Street Beat: Colombians narrowly reject deal to end 52-year-long armed conflict
By a very slim margin, Colombian voters rejected a peace agreement between the government and the FARC, the nation’s largest rebel group, in a nationwide referendum vote on Sunday. In Bogota and the majority of Colombian states that were most ravaged by war voters approved the deal. But nationwide the agreement failed by a 50.2 to 49.8 percent, the equivalent of around 61,000 votes. More than 60% of eligible voters abstained.
The peace deal, which took four years to negotiate and was signed early last week by FARC guerilla leaders and President Juan Manuel Santos, proposed to end 52 years of internal armed conflict. The peace process now enters a new phase of uncertainty, but for the time being both sides say they will maintain the ceasefire and look for a path forward.
FSRN’s Andalusia Knoll spoke to voters during the day outside of Bogota’s main polling center, and at night in the capital’s main plaza after the results had come in.
Ana Lucia Cruz: “I am a regular citizen and I voted ‘yes’ because I am convinced it’s right. Fortunately, I’ve had the opportunity to know and explore many of the isolated places of Colombia, and that is where the war is. We as citizens of the capitals have the stupid capacity to say yes to the war and that we will vote for no when we don’t know how the campesinos are violently displaced by military groups, by the guerillas, by the paramilitaries and the soldiers.”
Edison Bello: “I voted ‘no’ because I want a different country, not one where the president is giving everything to the FARC. After everything they have done, they should serve out sentences or turn in their arms but not obtain seats in Congress or the Senate nor become president. This is what I want, a new country for Colombia and the peace starts with each one of us.”

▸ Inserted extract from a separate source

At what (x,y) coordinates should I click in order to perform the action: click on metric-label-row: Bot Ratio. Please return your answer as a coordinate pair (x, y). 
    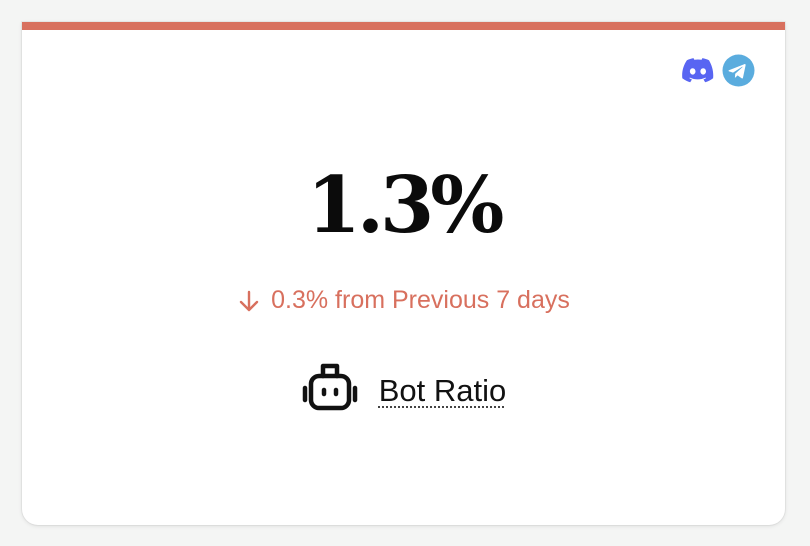
    Looking at the image, I should click on (404, 390).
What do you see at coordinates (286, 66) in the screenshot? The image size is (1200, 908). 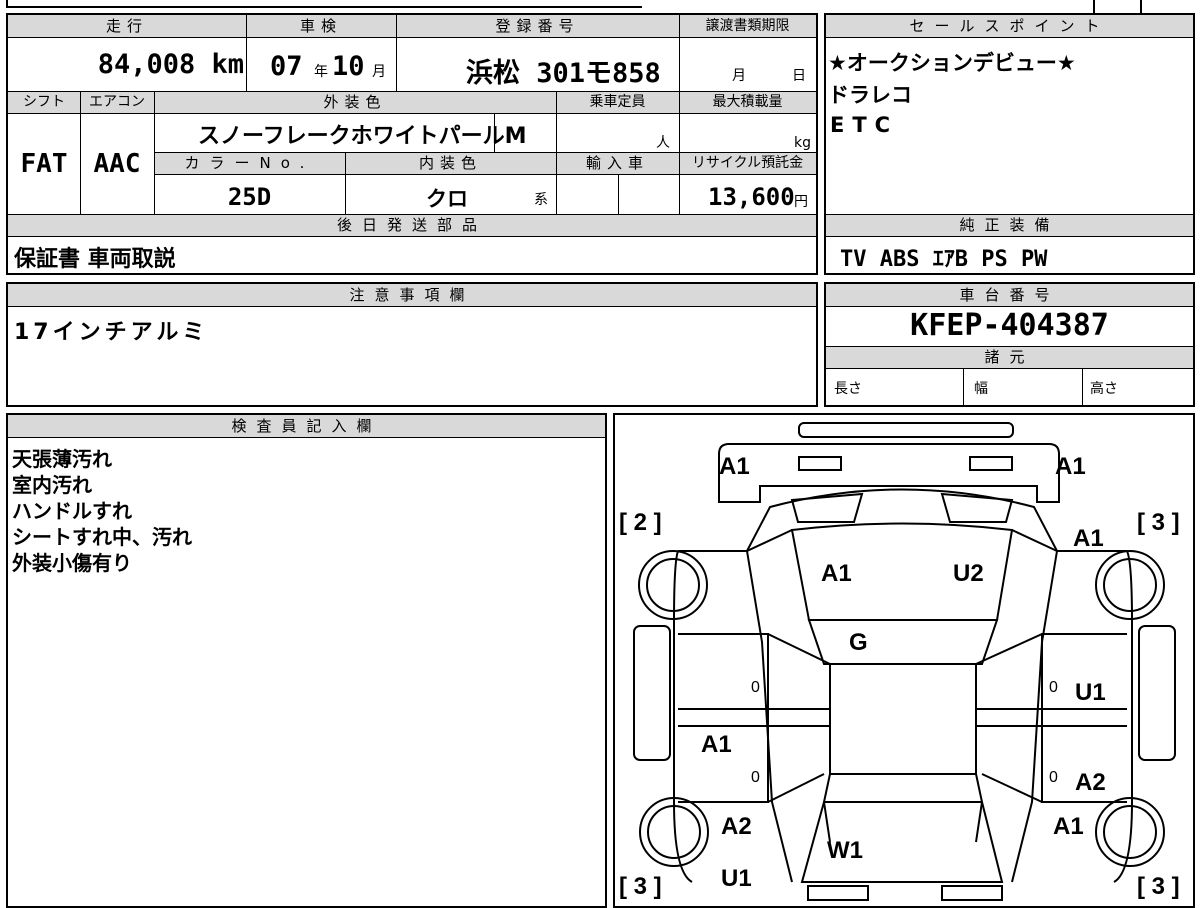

Lino Baena Calle: “I am by profession a civil engineer. I voted for ‘yes’ and I voted absolutely convinced that this was the best option for Colombia and all of the people who make up the different regions of Colombia. Unlike other people, I believe that this agreement does not have fundamental problems. It is in line with international law and has all the concepts of transitional justice. What the agreement puts forth is well conceived in terms of social and political aspirations.”
Lorena Castro: “I must say that I am really happy because of the results as I voted ‘no’ and impunity is not here at all. So I must congratulate the people who voted ‘no’ and that accepted that justice must come sooner or later. Right?”
Wisthon Sanchez: “I am a system analyst. I voted ‘no’ because the FARC has always told me through their speeches that they were in favor of the people. That all the time they were fighting for the people, struggling for the people. I didn’t see in this plebiscite something that they asked for the people. They had every opportunity to ask for something in favor of the people but I see they didn’t, they asked for everything in favor of them. They could have asked, for example, for lower gas prices – I would have voted in favor of that – or for lower taxes, better employment opportunities, or for the improvement of health services.”
Johana Moreno: “I voted yes. I am a business administrator. I come to vote very positively, very hopefully. My cousin was assassinated by the FARC a few years ago. He was a hiker in Colombia and a psychologist at the National University and he was assassinated by error. They went on television and said ‘we made a mistake, we killed eight hikers in the Purecé park.’ It hurts me, but hurts his mom more, the mom of this successful, brilliant son. My country hurts me, and what hurts me more is that we are not capable of saying no to the war, yes to peace.”